The rules of US monetary policy have changed: the Fed has revised its reporting procedures in a potentially significant way. The first set of the more detailed minutes of FOMC meetings that Ben Bernanke promised last week was published on Tuesday, covering the meeting that took place on October 30-31.
I'm still unsure whether it is correct to regard the new regime as de facto inflation-targeting, as many Fed-watchers are suggesting. The case for this interpretation is that (a) the Fed is now publishing three-year-ahead inflation forecasts; (b) these forecasts are conditioned on "appropriate monetary policy"; and (c) three years is long enough for "appropriate monetary policy" to get inflation to the desired rate. But there are a couple of complications. One is that the Fed publishes a range of inflation forecasts, encompassing the individual projections of FOMC members. For 2010 the range is 1.5 percent to 2 percent. But this does not quite mean that the FOMC collectively regards a range of 1.5-2.0 as appropriate. Even assuming that all the members agree with (c), which they may not, it means that at least one member thinks a rate of 1.5 percent is appropriate in 2010 under expected circumstances whereas at least one other thinks that a rate of 2.0 percent is appropriate.

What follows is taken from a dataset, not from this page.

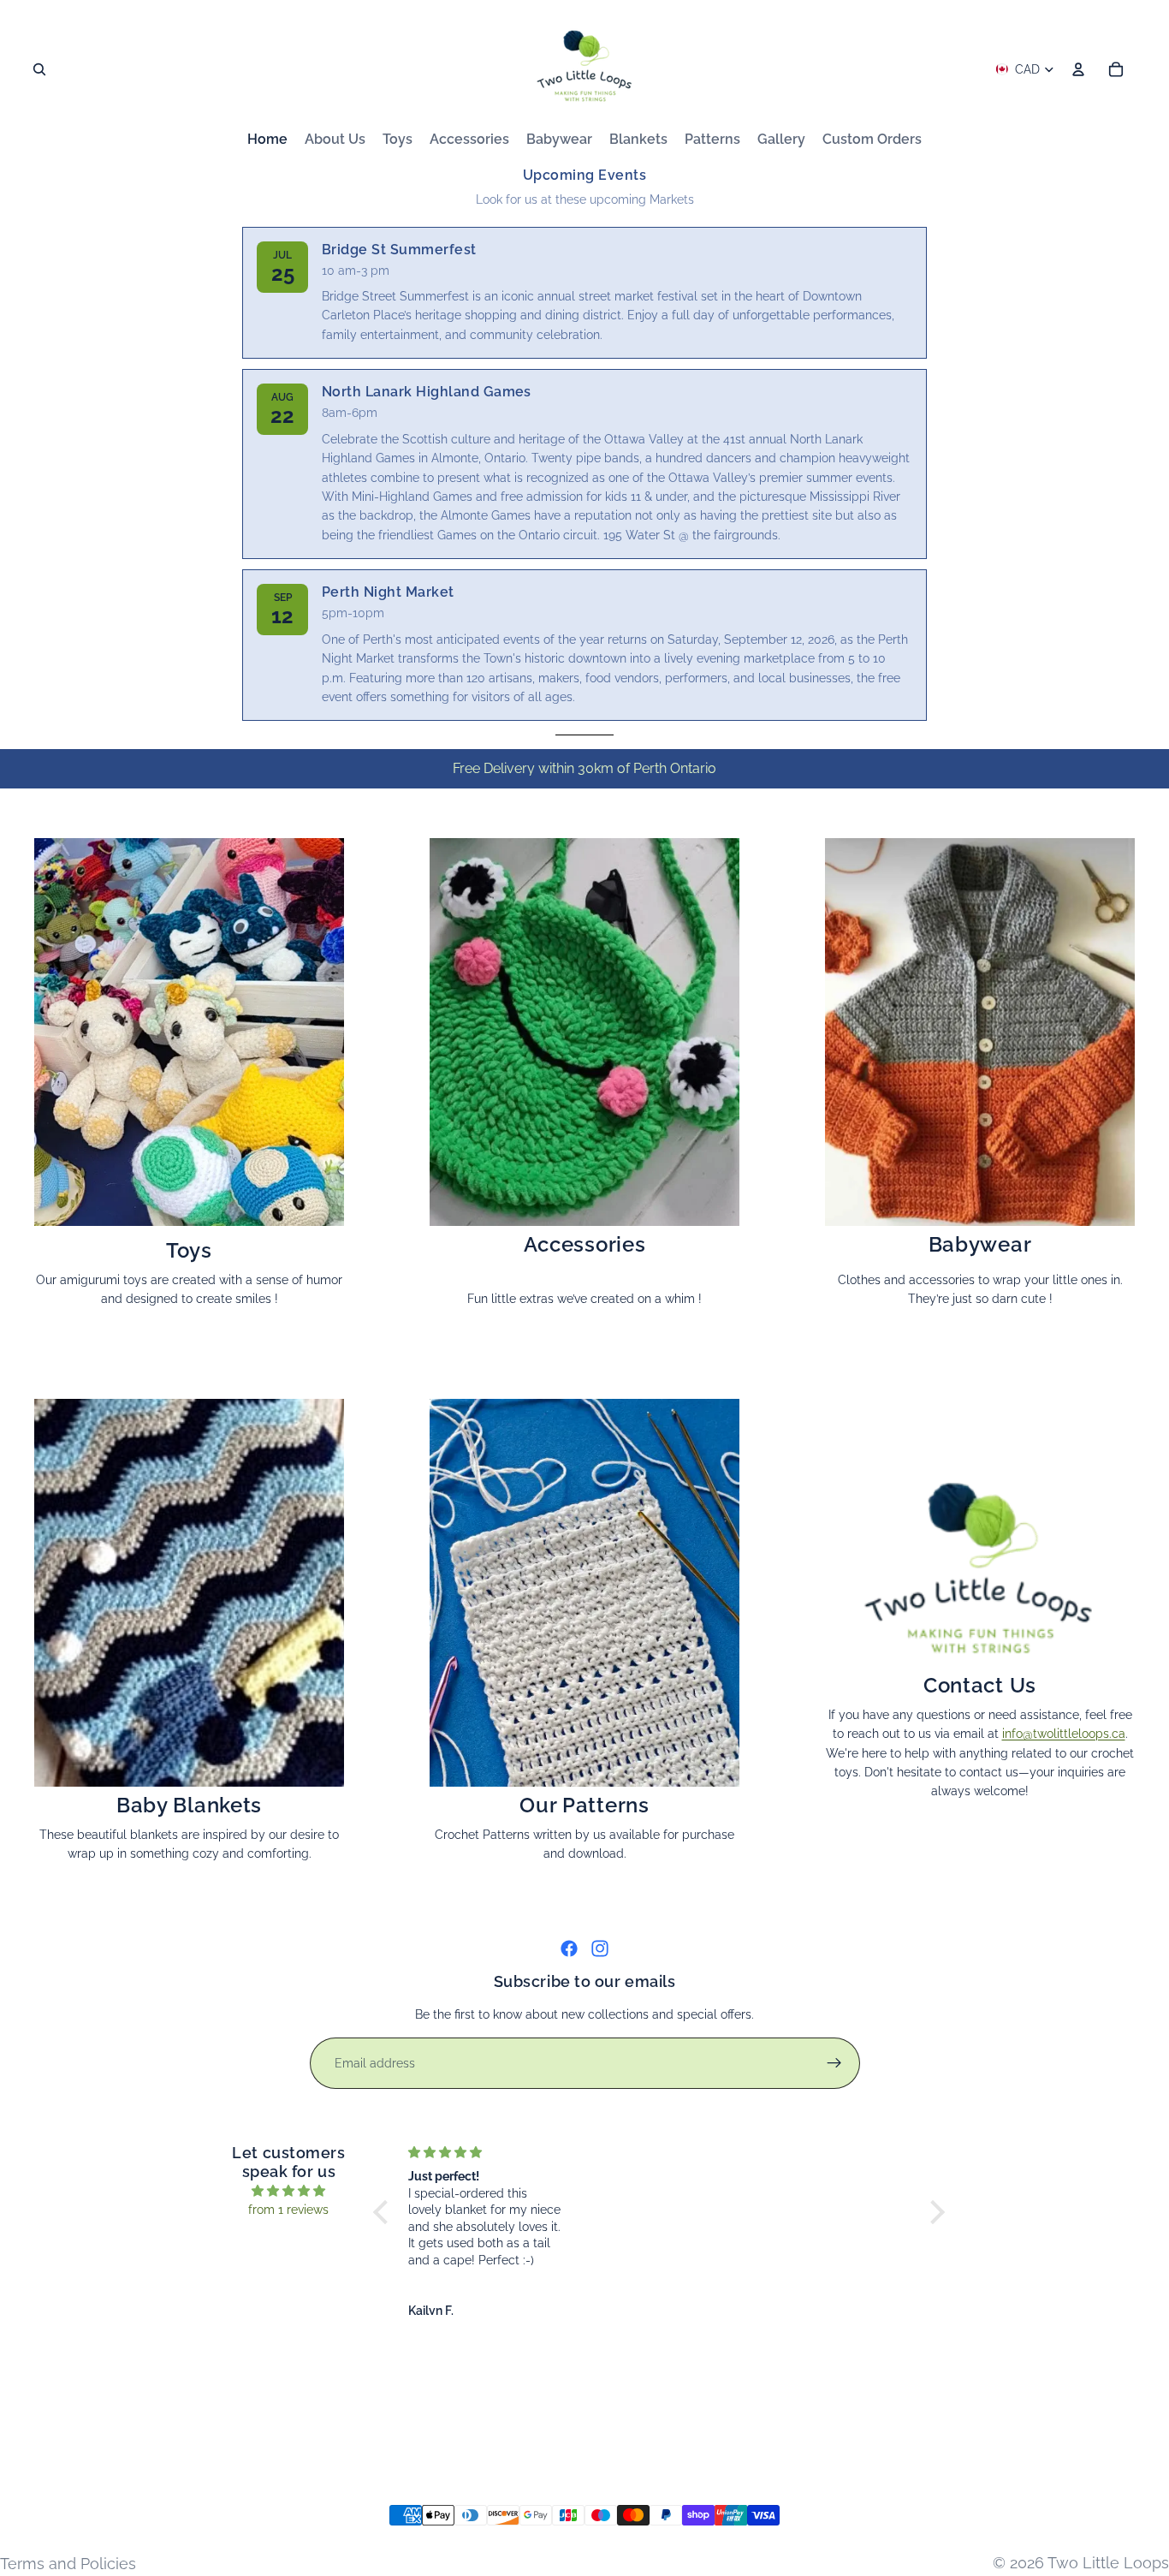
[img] (289, 2190)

Well, since the range is narrow, one could overlook this--especially if the spread continues to be just half a point in future. We will see about that. But I would still hesitate to call this even a de facto inflation-target regime. The big thing that is missing is accountability. There is no real pressure on the Fed to hit its supposed "target". When the Bank of England overshoots its inflation target, it has to explain itself, and it cannot tell the Treasury, "Well, it was only a forecast." If inflation in 2010 is less than 1.5 percent or more than 2.0 percent, I'm willing to bet that that is exactly what the Fed will say. Unless, of course Bernanke tweaks the rules again in the meantime.